THE PROBLEM: Leaving out all pictures, repeat exactly the lines from the one that holds "Nita (30, 1317)" to the last line of the entries below.
DATA TO PROCESS START
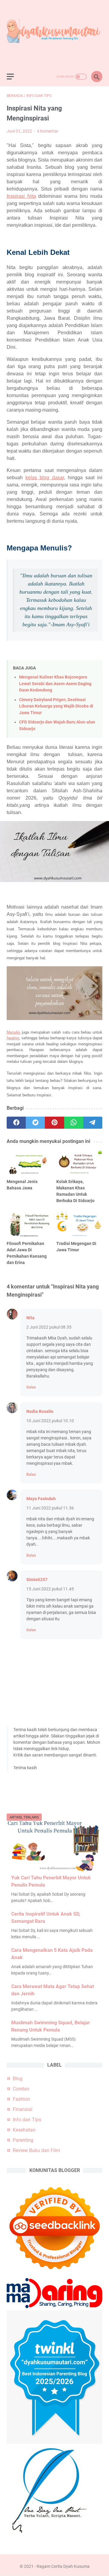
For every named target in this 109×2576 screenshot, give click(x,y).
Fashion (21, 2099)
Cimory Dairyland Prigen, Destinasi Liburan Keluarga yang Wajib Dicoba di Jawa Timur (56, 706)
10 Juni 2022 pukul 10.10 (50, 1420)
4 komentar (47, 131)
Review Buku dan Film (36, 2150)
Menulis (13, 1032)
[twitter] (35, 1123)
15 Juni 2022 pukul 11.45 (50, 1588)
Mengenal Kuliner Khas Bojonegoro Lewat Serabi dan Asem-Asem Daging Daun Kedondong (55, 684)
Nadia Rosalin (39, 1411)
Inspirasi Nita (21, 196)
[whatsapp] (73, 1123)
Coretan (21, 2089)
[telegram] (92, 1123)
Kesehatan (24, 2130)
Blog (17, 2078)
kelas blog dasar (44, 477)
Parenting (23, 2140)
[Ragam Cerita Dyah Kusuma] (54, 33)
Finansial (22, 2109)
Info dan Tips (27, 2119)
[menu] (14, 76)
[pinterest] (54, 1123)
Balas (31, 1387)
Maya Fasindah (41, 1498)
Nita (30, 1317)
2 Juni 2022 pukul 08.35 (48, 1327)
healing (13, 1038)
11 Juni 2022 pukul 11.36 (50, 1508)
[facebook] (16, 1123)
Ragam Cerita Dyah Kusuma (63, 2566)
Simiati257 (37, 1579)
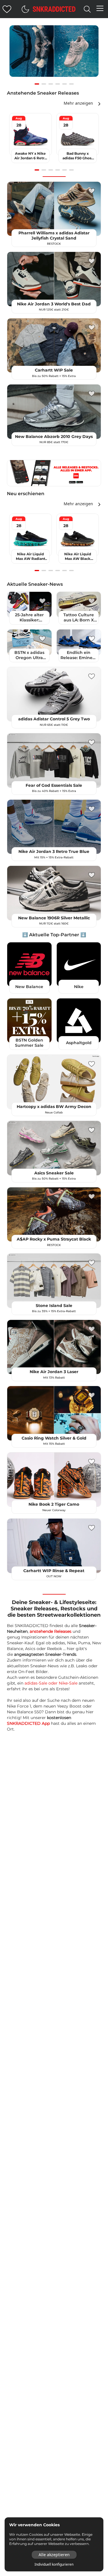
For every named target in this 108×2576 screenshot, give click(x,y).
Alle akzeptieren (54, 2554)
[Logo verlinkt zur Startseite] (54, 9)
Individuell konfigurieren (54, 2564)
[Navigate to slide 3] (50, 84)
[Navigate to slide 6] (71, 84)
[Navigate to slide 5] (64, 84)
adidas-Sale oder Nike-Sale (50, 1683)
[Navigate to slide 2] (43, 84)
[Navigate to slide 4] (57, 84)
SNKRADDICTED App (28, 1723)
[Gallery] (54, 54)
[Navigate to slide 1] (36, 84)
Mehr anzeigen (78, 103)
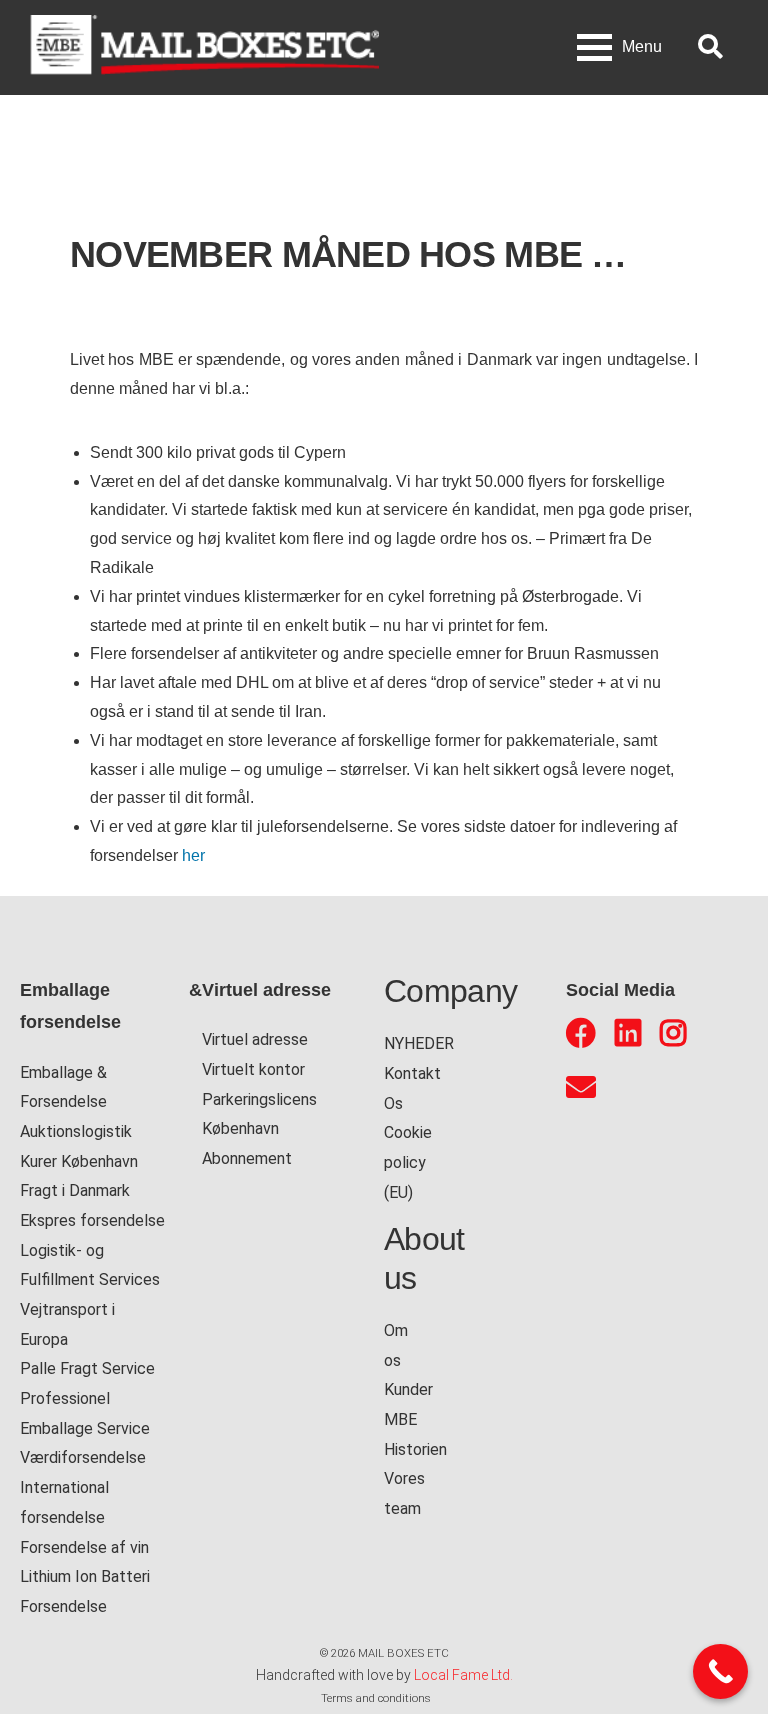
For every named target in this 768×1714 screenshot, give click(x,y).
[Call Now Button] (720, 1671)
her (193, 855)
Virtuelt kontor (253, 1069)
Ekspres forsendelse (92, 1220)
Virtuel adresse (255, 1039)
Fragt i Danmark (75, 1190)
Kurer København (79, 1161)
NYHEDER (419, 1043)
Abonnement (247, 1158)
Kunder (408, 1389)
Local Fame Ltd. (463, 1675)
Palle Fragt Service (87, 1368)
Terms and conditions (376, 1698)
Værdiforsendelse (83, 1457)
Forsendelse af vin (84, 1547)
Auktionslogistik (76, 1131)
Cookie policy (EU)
DATA TO PROCESS END
TASK OUTPUT:
Nita (30, 1317)
2 Juni 2022 pukul 08.35 (48, 1327)
healing (13, 1038)
11 Juni 2022 pukul 11.36 (50, 1508)
[facebook] (16, 1123)
Ragam Cerita Dyah Kusuma (63, 2566)
Simiati257 (37, 1579)
For every named target in this 108×2576 screenshot, give click(x,y).
Alle akzeptieren (54, 2554)
[Logo verlinkt zur Startseite] (54, 9)
Individuell konfigurieren (54, 2564)
[Navigate to slide 3] (50, 84)
[Navigate to slide 6] (71, 84)
[Navigate to slide 5] (64, 84)
adidas-Sale oder Nike-Sale (50, 1683)
[Navigate to slide 2] (43, 84)
[Navigate to slide 4] (57, 84)
SNKRADDICTED App (28, 1723)
[Gallery] (54, 54)
[Navigate to slide 1] (36, 84)
Mehr anzeigen (78, 103)
For every named target in this 768×1714 screenshot, give click(x,y).
[Call Now Button] (720, 1671)
her (193, 855)
Virtuelt kontor (253, 1069)
Ekspres forsendelse (92, 1220)
Virtuel adresse (255, 1039)
Fragt i Danmark (75, 1190)
Kurer København (79, 1161)
NYHEDER (419, 1043)
Abonnement (247, 1158)
Kunder (408, 1389)
Local Fame Ltd. (463, 1675)
Palle Fragt Service (87, 1368)
Terms and conditions (376, 1698)
Værdiforsendelse (83, 1457)
Forsendelse af vin (84, 1547)
Auktionslogistik (76, 1131)
Cookie policy (EU)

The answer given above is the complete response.